- _Source data_:
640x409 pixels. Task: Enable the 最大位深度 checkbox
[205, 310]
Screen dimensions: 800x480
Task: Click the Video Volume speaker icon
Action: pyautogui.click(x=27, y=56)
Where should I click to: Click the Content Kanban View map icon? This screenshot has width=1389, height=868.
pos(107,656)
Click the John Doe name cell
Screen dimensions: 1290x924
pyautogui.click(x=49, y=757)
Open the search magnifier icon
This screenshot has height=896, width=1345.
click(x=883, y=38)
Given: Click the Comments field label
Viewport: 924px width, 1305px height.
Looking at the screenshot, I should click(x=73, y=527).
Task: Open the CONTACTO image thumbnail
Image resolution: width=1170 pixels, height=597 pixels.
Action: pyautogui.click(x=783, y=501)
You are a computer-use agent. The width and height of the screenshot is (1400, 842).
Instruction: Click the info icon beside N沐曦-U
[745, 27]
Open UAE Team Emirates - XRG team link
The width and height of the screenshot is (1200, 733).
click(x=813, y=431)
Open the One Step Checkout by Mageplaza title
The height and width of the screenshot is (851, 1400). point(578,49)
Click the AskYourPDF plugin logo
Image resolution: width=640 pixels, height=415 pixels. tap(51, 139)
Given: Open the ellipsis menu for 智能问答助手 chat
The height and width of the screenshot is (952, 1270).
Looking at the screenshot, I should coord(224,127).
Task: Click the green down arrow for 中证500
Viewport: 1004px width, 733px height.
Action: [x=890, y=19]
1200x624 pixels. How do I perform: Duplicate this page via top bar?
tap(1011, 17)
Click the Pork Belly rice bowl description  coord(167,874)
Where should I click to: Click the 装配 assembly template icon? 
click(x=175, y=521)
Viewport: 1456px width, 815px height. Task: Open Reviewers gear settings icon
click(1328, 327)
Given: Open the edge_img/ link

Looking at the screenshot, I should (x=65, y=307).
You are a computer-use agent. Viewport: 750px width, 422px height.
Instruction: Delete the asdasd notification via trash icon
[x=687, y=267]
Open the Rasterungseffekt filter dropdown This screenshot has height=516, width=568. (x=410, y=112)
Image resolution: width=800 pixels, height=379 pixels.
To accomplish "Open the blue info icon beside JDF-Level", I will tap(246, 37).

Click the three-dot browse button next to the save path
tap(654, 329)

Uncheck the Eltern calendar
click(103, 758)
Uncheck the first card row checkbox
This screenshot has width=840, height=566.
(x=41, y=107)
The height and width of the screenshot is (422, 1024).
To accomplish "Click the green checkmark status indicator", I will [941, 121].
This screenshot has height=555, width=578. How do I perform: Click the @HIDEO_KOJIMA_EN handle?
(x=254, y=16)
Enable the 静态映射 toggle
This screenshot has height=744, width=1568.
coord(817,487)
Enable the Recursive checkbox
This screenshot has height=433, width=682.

- _Aim of the task_: State how many lines of the items above contain the string "agent". Case counts, and the reply should be the number alone.

- _Completed exercise_: 2